(Source excerpt)
E.O. 12958: DECL: 01/21/2017
TAGS: PGOV PINR PROP RO
SUBJECT: PYRRHIC VICTORY AT THE LIBERAL CONFERENCE: PM
TARICEANU CLINGS ON BUT NO PARADE IN SIGHT

REF: A. BUCHAREST 1811


B. BUCHAREST 1810

C. BUCHAREST 1646

Classified By: DCM Mark A. Taplin for Reasons 1.4 (b) and (d).

C O N F I D E N T I A L SECTION 01 OF 02 BUCHAREST 000065

SIPDIS

SENSITIVE
SIPDIS

E.O. 12958: DECL: 01/21/2017
TAGS: PGOV PINR PROP RO
SUBJECT: PYRRHIC VICTORY AT THE LIBERAL CONFERENCE: PM
TARICEANU CLINGS ON BUT NO PARADE IN SIGHT

REF: A. BUCHAREST 1811


B. BUCHAREST 1810

C. BUCHAREST 1646

Classified By: DCM Mark A. Taplin for Reasons 1.4 (b) and (d).


1. (C) Summary: The National Liberal Party (PNL) reelected
Prime Minister Calin Popescu-Tariceanu as party president at
the extraordinary party convention held on January 12-13.
Some leading Liberals, including several Tariceanu allies,
were defeated in their leadership bids by more populist and
radical leaders. After a series of expulsions and defections
of high-profile, popular figures like Mona Musca and Teodor
Stolojan, the Liberal Party is increasingly forsaking a broad
political base for tighter internal discipline. Whatever
success Tariceanu might have enjoyed in projecting a positive
image at the helm of the Liberal conference and to showcase
party unity was sabotaged by Basescu's political intimates,
who leaked news of a 2005 note from Tariceanu to the
President, asking him to intervene with prosecutors on behalf
of Liberal Party eminence grise and energy oligarch Dinu
Patriciu. Since then, the political atmosphere in Bucharest,
always charged, has heated up to levels last seen eighteen
months ago, when the Liberal/Democrat alliance first began to
visibly tear apart. The Prime Minister,s January 19 sacking
of the head of the Tax Administration, a Basescu ally, was an
aggressive countermove. Despite everything, Tariceanu and
his allies are still holding on, but their political options
and margin for error continue to erode. End summary.


2. (SBU) Some 1300 delegates at the January 12-13
extraordinary party convention unanimously elected PM
Tariceanu as president of the PNL. Tariceanu was
unchallenged in the aftermath of the expulsions from the
party of his most vocal critics last year (reftels).
Tariceanu's re-acceptance speech pledged unity and a more
assertive liberal identity. He asserted that the Liberal
party and his leadership were the main engines that ushered
in the EU accession, and Tariceanu insisted that in the
crucial next two years Romania can achieve progress under

conditions of political stability and continuity of the
PNL-PD alliance. He said, "tensions between the PNL and PD
are the result of natural competition and are not harmful
provided that they do not lead to political chaos or endanger
the fulfillment of the governing program."

(Work to complete)
1/ Write out the part of the cable on the Liberal Party convention from "1. (C) Summary: The" down to "on January 12-13.".
2/ List the cable numbers given as references in the cable on the Liberal Party convention.
3/ Carry on the cable about the Liberal Party convention, starting right after its final sentence.
The records that follow have no connection to the cable about the Liberal Party convention.

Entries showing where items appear
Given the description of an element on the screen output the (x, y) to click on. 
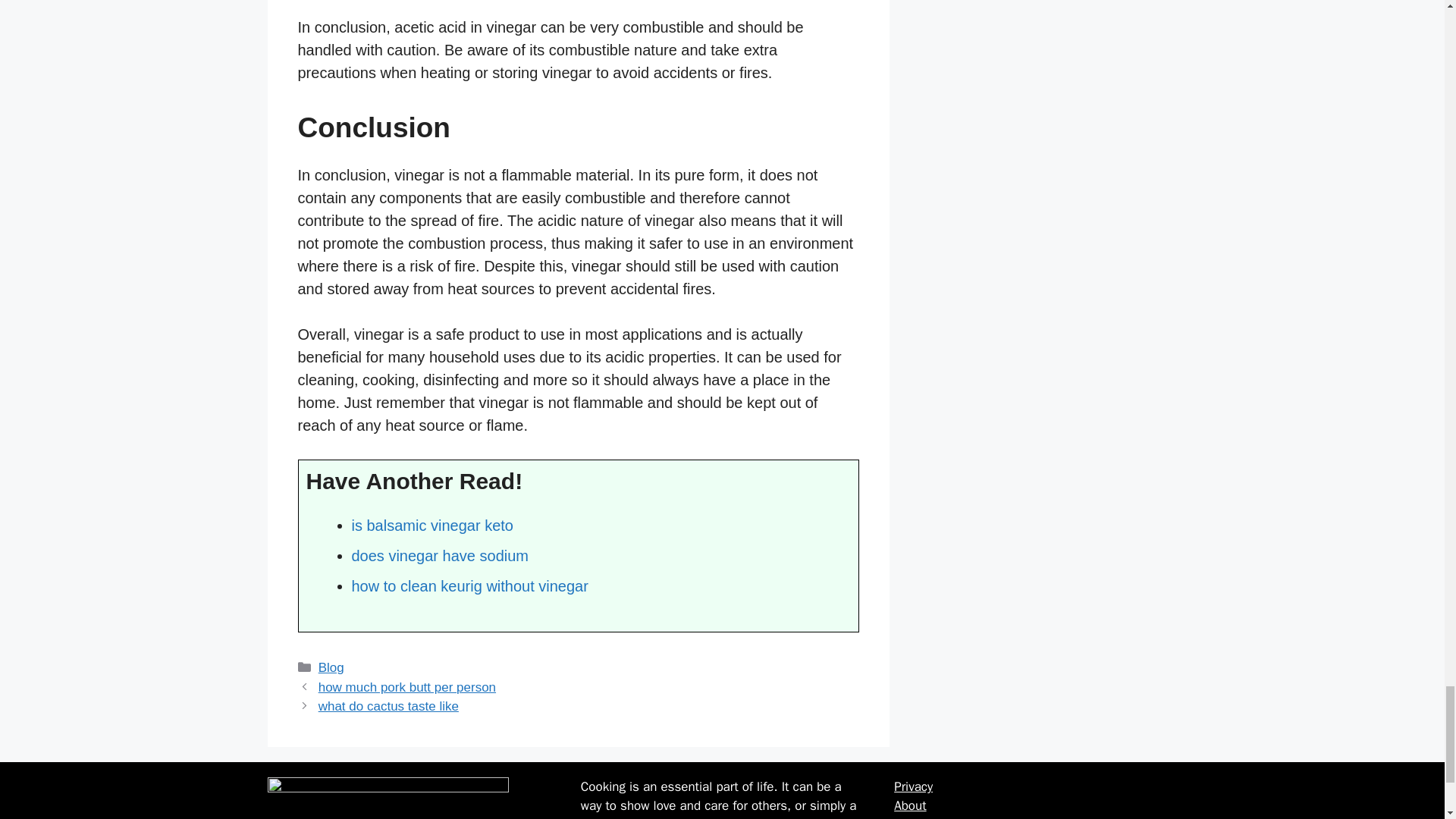
how much pork butt per person (407, 687)
Blog (330, 667)
Privacy (913, 786)
does vinegar have sodium (440, 555)
how to clean keurig without vinegar (470, 586)
what do cactus taste like (388, 706)
is balsamic vinegar keto (432, 524)
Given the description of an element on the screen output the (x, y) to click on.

(Task-by-task answers)
1/
1. (C) Summary: The National Liberal Party (PNL) reelected
Prime Minister Calin Popescu-Tariceanu as party president at
the extraordinary party convention held on January 12-13.

2/ BUCHAREST 1811, BUCHAREST 1810, BUCHAREST 1646

3/
3. (SBU) The delegates also voted for the 15 PNL vice
presidents and the 15-member Central Political Bureau (BPC).
At the 2002 and 2005 party congress, the elected party
president was entitled to choose his team of five vice
presidents and eight BPC members. The 2007 convention agreed
to a larger leadership formula and returned to direct vote
for these positions. Some of Tariceanu's closest
collaborators lost their elections to party leadership
positions, defeated in some cases by party radicals and local
branch populists.


4. (C) The biggest surprise of the convention was the defeat
of the President of the Parliament's Chamber of Deputies,
Bogdan Olteanu, a former minister and godson of the Prime
Minister. Olteanu was defeated by Bucharest vice mayor and
head of the PNL Bucharest branch, Ludovic Orban, in a contest
for the important position of Vice President for
Communications and Public Relations. Orban is known for his
outspoken criticism of President Basescu. For instance,
Orban is one of the few Liberals openly advocating that the
PNL put forward a candidate of its own in the next
presidential elections. While Olteanu by most accounts is
the Prime Minister's favorite son, he has himself been
critical behind the scenes of Tariceanu's political
shortcomings. He has not hidden his desire to succeed the
Prime Minister as Liberal president, despite his relative
youth. Olteanu's organizational skills and role as "party
discipliner" have meant that, behind the scenes, he has been
a force with whom to be reckoned. However, one well-informed
media commentator told us that, in fact, Tariceanu had
quietly backed Orban's candidacy for the vice-presidential
post because he was aware of his protogee Olteanu's unloyal
sniping, and had concluded that the acerbic and uncharismatic
Orban had less potential to unseat him than did Olteanu.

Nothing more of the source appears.